I watched as my 9-year-old stepson raised his hand during a recent Sunday morning children’s sermon. “When you said that Jesus came to us as a baby,” he told the children’s ministry coordinator, “it makes me think about the baby in my stepmom’s belly.” Tears filled my eyes and I smiled, placing a hand on my very prominent belly, where his sister was making her presence known with unmistakable movements. As we approached Christmas this year, I enjoyed Jackson’s questions and observations as he made connections between my pregnancy and Mary’s.
“You think Jesus kicked Mary all the time, too?”
“What did Mary do when she got scared something was wrong with baby Jesus inside her? She couldn’t go to the doctor like you do. And it would be even worse for something bad to happen because it was JESUS!”
“I guess Mary had to go to the bathroom all the time like you. Was it an outhouse back then?”

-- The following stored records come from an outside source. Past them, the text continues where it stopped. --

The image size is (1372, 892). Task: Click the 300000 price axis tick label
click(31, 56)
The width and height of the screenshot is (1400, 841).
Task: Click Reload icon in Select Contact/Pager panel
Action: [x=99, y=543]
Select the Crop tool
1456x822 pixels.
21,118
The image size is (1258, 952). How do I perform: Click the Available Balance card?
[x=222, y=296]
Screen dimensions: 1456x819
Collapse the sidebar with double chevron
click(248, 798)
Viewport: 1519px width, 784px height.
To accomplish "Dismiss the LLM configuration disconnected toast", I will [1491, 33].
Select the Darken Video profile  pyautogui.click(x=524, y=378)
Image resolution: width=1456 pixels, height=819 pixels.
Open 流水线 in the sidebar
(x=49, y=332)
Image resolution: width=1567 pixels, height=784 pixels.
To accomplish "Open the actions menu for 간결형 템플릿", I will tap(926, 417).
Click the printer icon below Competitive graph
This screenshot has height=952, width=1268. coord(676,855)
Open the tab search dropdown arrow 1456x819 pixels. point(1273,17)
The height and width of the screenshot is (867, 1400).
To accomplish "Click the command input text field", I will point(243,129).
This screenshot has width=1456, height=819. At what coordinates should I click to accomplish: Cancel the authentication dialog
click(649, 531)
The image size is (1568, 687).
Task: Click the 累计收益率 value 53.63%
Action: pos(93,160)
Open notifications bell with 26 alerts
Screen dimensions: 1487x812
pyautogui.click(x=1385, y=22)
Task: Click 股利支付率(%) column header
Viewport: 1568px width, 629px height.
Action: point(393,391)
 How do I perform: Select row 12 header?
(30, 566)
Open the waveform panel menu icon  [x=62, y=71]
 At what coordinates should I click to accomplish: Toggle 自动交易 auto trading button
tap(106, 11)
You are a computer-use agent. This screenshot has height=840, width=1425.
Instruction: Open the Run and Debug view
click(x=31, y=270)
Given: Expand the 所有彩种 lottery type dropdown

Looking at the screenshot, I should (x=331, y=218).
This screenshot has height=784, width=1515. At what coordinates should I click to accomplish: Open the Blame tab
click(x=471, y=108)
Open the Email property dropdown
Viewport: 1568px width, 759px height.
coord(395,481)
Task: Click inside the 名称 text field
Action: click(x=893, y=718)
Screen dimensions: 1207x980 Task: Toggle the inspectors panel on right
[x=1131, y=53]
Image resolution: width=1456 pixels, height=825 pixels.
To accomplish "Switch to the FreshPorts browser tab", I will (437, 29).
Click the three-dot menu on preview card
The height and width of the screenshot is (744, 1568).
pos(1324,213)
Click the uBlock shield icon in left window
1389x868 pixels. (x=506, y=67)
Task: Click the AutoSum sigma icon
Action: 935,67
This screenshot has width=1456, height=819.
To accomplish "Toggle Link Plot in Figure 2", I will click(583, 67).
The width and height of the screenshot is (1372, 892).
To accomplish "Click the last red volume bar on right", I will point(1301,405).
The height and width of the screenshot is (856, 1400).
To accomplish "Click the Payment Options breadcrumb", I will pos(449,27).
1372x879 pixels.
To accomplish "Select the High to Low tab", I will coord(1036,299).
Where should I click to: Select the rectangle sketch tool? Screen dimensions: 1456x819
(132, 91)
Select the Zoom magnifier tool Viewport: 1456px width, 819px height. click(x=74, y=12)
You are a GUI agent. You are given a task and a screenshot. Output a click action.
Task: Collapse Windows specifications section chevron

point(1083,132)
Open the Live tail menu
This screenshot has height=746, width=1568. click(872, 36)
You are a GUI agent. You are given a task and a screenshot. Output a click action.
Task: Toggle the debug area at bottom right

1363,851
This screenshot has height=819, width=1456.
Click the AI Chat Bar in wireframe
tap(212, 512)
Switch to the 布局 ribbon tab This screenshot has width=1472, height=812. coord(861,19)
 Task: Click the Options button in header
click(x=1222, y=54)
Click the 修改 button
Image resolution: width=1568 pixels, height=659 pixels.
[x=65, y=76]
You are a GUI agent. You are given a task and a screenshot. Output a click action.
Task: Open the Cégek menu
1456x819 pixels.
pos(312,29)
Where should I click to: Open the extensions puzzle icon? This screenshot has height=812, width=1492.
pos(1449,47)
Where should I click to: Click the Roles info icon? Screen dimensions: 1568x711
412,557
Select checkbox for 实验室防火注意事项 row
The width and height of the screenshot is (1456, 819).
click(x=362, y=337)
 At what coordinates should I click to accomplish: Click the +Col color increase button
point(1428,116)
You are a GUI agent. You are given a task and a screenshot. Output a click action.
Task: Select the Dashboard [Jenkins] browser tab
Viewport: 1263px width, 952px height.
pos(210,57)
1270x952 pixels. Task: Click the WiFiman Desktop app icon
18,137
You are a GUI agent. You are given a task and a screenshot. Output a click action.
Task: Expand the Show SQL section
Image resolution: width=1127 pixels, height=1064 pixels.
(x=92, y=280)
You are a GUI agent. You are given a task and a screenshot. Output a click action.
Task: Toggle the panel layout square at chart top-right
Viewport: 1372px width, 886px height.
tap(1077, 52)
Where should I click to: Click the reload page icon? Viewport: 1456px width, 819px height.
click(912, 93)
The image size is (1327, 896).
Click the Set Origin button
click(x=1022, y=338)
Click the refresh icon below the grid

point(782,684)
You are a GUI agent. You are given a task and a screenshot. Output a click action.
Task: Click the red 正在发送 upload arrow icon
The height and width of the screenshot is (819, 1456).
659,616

My own wonderings have been similar, and different. As my ankles swelled and joints ached after just a few hours in the car, I had new sympathy for a very pregnant Mary making the trip to Bethlehem on the back of a donkey. I wondered if she too had vivid nightmares about losing the baby, or seeing him suffer a horrific accident as a child, or watching him grow up to bitterly resent all the mistakes she would make as a mother. I wondered if she could sometimes not hold back a gasp or a laugh when the baby’s movements caused powerful and alien sensations inside her. I guessed that she also prayed many prayers of joyful gratitude for the miracle taking place in her womb, and maybe more than a few desperate pleas for all to be well when either intuition or paranoia told her something was not right in there. I somewhat envied her foreknowledge via angelic proclamation and prophecy as I tried to get a sense of my daughter’s personality based on movement patterns and ultrasounds. I wondered about the songs she sang to Jesus as she stroked her belly, the nicknames she gave him, and how he responded. I imagined the look of wonder and joy on Joseph’s face the first time he felt the baby kick from the outside must have been much like my husband’s expression.
For so many years, through loneliness and infertility and loss, I was too afraid to think too deeply about a pregnant Mary and a Jesus in utero. But now that I’m here, in the last few weeks of my own pregnancy, I find it hard to think about much else. The myriad indignities and dangers of pregnancy give me a new appreciation of the Incarnation. At times, I have trembled at the realization of just how tiny and fragile my unborn child is, and somehow God chose to become terrifyingly tiny and fragile, dependent on the body of a mother who, like me, had never done this before and likely felt overwhelmingly unqualified. Usually when these thoughts come, I can find nothing more profound to say than, “Wow.” A lot of Christmas carols say it better.
“Veiled in flesh the Godhead see…“
“King of kings yet born of Mary, as of old on earth he stood, Lord of lords in human vesture, in the body and the blood...”
“A babe on the breast of a maiden he lies, yet sits with the Father on high in the skies…”
Like Mary, I have so many things to ponder in my heart this season, and much for which to rejoice. I hope you do, too. Merry Christmas, everyone!